Extending the work of Richard Latto on Mondrian who argues that vertical and horizontal lines are prefered to oblique lines because of visual fit to the human visual system, what about using pre-trained convNets. We could take the first Conv layers form ResNet, ignoring the classification layer, and observe the properties of activation of the convolutional layers at multiple levels in the network. Maybe a stimulus that simply activates intermediate layers of the convNet more is good?

A variety of combinations of the above aesthetic measures were used, along with a variety of generative mark making procedures, generating the following images.

I was not desperately happy with any of these outputs. My conclusion is that in all the above approaches, algorithms that can detect visual concepts are currently lacking and this contributes to the random-looking-ness of the drawings. E.g. there is no appreciation by the drawing agent of the following concepts...

  • Detecting the inside and outside of a shape if that exists.

  • Detecting the boundary of a shape

  • Detecting the center of a shape

  • Detecting a path or a region made by a cluster of forms

It does not understand the image, it is not sensitive to the implications and meanings and affordances of the image to a sufficient degree to prevent the images appearing random. In summary an algorithm implementing the principle below was developed...
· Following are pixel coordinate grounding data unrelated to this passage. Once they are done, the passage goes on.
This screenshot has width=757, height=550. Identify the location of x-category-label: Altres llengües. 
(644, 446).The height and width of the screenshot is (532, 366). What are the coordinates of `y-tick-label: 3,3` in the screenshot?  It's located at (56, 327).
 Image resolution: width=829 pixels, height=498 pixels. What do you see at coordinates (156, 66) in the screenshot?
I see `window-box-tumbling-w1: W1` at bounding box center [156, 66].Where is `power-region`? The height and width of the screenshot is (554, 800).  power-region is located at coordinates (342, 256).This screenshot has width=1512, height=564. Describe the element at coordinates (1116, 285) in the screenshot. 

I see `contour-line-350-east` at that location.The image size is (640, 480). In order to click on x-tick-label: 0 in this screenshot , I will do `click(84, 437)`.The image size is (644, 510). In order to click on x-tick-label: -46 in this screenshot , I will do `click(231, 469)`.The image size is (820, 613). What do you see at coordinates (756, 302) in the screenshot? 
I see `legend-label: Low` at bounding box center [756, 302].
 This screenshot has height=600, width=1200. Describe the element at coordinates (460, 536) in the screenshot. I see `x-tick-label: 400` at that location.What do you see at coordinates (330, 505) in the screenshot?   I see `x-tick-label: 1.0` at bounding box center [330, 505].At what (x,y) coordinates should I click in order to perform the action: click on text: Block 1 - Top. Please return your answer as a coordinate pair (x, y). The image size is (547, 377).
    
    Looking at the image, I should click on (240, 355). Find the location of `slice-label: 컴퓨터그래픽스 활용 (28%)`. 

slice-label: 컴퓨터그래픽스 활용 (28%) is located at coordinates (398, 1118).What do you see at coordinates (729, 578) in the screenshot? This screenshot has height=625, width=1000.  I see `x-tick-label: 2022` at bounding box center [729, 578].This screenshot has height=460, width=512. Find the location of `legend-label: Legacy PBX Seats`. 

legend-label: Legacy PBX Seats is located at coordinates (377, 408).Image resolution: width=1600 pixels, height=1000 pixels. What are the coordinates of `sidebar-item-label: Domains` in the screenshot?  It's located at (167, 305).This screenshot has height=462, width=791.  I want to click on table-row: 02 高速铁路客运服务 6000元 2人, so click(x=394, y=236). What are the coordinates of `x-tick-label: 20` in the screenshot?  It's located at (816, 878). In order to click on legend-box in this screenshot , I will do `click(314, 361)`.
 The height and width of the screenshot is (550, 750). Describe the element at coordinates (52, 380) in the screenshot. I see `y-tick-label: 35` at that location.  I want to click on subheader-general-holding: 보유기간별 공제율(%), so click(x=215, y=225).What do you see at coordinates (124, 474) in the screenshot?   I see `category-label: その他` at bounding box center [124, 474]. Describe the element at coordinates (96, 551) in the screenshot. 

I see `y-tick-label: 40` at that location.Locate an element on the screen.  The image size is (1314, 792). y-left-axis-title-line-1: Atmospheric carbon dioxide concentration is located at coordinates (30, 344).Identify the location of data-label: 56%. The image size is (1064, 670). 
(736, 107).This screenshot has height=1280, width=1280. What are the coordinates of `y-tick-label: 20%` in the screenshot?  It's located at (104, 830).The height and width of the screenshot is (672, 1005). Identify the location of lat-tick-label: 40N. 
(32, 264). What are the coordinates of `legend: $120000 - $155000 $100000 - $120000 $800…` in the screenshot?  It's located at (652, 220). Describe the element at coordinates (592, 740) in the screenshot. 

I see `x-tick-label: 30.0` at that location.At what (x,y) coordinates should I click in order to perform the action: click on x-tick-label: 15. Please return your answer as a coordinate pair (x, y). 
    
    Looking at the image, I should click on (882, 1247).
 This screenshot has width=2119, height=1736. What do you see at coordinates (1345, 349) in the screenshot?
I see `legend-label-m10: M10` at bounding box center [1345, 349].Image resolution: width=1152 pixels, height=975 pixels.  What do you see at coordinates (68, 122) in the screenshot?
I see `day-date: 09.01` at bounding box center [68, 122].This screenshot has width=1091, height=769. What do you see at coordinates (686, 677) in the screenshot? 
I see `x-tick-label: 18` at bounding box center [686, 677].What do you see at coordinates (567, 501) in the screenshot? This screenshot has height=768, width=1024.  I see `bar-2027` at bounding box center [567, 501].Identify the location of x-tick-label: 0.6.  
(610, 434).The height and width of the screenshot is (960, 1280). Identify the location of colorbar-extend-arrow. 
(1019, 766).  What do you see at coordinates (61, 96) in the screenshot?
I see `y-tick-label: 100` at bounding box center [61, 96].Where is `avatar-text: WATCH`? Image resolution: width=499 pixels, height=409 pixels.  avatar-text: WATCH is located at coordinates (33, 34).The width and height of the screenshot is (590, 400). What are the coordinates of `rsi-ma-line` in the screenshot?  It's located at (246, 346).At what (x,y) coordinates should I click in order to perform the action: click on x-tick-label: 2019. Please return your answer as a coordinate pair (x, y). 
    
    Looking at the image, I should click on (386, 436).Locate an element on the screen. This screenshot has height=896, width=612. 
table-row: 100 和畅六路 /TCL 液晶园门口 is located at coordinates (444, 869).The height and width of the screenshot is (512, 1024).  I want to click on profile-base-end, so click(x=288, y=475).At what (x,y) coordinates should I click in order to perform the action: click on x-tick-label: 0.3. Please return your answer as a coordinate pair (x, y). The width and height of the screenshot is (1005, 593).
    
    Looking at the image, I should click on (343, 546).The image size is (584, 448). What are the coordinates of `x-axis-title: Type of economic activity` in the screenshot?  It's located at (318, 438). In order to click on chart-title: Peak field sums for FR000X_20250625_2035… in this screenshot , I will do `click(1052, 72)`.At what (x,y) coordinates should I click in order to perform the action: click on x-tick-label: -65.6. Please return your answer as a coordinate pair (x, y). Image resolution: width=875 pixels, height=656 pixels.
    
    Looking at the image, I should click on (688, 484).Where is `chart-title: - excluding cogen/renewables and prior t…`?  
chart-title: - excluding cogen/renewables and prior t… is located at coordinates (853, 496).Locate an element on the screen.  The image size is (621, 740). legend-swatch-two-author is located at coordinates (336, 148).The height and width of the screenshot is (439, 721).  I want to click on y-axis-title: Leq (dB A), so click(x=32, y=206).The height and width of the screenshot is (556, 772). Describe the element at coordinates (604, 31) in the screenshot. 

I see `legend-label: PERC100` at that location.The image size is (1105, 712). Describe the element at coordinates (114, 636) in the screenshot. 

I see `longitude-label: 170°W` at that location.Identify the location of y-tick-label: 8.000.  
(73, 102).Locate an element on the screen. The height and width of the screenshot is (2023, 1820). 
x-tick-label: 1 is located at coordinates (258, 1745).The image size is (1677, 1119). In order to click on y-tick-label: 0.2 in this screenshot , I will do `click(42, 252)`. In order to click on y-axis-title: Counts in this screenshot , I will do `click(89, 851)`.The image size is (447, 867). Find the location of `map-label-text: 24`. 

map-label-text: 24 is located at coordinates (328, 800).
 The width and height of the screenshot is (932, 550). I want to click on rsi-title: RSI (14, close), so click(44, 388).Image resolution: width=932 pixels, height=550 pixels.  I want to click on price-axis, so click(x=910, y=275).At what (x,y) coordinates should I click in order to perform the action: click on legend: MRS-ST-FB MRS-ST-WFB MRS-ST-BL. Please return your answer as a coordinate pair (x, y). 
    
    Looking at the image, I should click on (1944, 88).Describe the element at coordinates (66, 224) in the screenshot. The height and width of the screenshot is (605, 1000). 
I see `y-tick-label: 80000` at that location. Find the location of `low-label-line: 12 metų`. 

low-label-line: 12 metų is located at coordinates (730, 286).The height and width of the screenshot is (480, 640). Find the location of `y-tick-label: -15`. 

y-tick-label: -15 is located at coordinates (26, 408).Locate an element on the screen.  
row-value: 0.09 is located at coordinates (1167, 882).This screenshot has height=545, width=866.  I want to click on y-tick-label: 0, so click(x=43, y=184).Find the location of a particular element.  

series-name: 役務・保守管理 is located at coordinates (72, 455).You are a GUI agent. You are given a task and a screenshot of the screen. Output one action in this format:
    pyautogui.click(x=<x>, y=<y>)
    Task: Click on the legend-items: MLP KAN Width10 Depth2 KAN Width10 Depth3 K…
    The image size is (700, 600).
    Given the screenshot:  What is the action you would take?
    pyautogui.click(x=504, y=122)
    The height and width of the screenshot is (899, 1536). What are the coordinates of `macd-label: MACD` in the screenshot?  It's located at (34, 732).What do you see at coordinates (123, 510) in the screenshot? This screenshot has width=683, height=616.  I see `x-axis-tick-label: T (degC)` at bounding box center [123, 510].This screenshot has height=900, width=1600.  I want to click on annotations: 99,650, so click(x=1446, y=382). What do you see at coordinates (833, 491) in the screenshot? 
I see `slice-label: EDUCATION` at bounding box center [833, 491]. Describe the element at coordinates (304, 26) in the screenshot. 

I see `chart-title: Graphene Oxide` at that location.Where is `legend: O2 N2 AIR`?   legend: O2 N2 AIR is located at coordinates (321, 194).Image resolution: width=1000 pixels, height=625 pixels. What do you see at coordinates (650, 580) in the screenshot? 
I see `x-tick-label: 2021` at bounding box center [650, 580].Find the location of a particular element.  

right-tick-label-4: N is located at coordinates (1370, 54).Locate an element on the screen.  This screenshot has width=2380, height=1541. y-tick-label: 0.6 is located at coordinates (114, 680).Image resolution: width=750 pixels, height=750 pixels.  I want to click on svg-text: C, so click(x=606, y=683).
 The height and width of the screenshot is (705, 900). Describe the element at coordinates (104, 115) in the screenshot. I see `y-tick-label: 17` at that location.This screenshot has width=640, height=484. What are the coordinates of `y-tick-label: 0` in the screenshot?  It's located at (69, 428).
With a variety of generators (G) and a variety of evaluators (C), with myself playing the roll of meta-critic. I felt in retrospect that I had failed to effectively devise interesting non-trivial evaluators and generators, and the result was a bit of a mess. I think this is because the evaluative sensibility of the system was extremely low. The kind of work which has worked is for example Tom White's experiments using imageNet to evaluate a generated image. ImageNet has much more evaluative sensibility than the computational aesthetic equations used above. This work put me completely off such hand-designed computational aesthetic equations. I think that for a critic to be effective it must be a learned neural function from data, as in GANs. The problem is we don't have neural networks that have good understanding of what Clive Bell perhaps calls "significant form", of the non-representational interesting relations between things. This appears to be the next bottleneck we face. Can we invent a neural network that understands the meaning of images in a much richer way than the object classification networks we have now? What networks do we have now? What off the shelf image understanding can we exploit for the C part of this work?